Currently, our windows suck. As in they suck in freezing air from outside. They are not supposed to suck, but they are old and deserve to care less about what they are supposed to do. One time a window salesman sat at our kitchen table and offered to sell us space-age windows with a 600-year warranty. “It’s the same windows NASA uses on their space shuttles.” I laughed. Then after I laughed a little more. When I stopped laughing I asked if people really care about whether their windows outlive them? Then he left with his window samples.
Over the past few months, our kitchen has slowly been showing its age. Drawers are sticking. Handles falling off. Cupboard doors closing crooked. Aesthetically, there has been no lipstick applied since 1979. Along with this are the same appliances that we bought new when we moved in. Except the microwave. I am not sure why, but we seem to be buying new microwaves every year or so. Maybe it’s because the ones we buy cost less that filling up your vehicle with premium fuel. All of this translates into the hell I am currently living in right now. Our kitchen is ground zero for some serious renovations. We have cabinet makers coming in and out doing what they do best, bumping elbows with painters doing what they do best vying for space with some general contractors doing what they do best with new flooring and such. Everyone is specialized in certain areas and trades and are remarkable at what they do. They have my total admiration and respect as I am useless with tools and making anything with my hands.
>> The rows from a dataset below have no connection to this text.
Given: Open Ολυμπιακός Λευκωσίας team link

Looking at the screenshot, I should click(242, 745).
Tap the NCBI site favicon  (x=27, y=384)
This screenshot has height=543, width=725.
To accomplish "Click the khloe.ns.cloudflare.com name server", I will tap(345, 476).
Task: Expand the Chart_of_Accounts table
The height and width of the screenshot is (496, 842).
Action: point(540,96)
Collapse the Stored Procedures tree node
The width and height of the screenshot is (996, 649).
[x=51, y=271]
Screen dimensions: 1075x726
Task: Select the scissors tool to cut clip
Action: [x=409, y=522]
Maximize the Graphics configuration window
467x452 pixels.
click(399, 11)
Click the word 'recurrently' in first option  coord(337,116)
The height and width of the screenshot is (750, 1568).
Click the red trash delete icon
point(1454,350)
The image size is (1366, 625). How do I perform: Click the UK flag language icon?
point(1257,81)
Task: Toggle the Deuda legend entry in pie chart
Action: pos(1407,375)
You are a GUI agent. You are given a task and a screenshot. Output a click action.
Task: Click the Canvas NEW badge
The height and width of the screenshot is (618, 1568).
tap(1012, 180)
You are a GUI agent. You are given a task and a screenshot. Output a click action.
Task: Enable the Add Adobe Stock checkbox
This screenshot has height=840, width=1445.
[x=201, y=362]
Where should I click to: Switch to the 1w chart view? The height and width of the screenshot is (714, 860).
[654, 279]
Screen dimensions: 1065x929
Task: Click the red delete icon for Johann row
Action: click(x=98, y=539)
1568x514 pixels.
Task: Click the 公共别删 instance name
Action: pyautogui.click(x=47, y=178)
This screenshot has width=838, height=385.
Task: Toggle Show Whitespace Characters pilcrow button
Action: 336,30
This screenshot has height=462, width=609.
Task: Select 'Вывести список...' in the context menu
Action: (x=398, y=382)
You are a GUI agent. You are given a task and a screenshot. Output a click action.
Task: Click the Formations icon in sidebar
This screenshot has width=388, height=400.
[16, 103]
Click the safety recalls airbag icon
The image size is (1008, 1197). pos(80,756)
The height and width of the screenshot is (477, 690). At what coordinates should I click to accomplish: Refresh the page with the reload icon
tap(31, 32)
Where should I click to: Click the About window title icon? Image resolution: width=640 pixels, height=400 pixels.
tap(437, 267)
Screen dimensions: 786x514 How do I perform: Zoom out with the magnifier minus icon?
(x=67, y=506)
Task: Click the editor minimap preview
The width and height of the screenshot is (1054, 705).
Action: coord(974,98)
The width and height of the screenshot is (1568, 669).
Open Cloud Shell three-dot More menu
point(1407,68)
There was one point when I was tasked with dropping in at lunch to sign for the delivery of new appliances when there were eleven people in the house. It was a little disorienting to see so many strangers in my home when we’re not even there. It’s like a house party in your own house with you not on the invitation list because you’re not cool enough because you wear your jeans up too high.
They were laughing and talking and it seemed to be a pretty cool social scene. For me it was absolute chaos. My wife, who was and still is, the ‘go-to’ for all questions, was in hospital recuperating from minor surgery at that time, so I was relegated out of pure necessity to be the point man on the delivery of the appliances .While I was there looking around and signing things, I was hammered with questions from all the different folks on many different particulars. Now, if someone where to ask me philosophical questions about whether we actually exist, or if life is one large illusion or shared delusion, or mass hallucination and such I could probably wax poetic for hours and hours – the meaning of life, existential ponderings that people have been asking down through the ages and such. These were not those types of questions. They were practical questions, like where to place an outlet and is it cool if some of the wiring goes through this wall, and “what if we just cut a hole here” and so forth. I had no answers for any of these questions. For every question, I was given about ten options. Nine too many. I was so out of my area of expertise that I was paralyzed and just kept asking them which option they would choose. When they would choose one, I’d say: “Okay, do that one”. They’d laugh and shake their head and ask when my wife was coming home. I think they picked up on the fact that I didn’t know my ass from my elbow.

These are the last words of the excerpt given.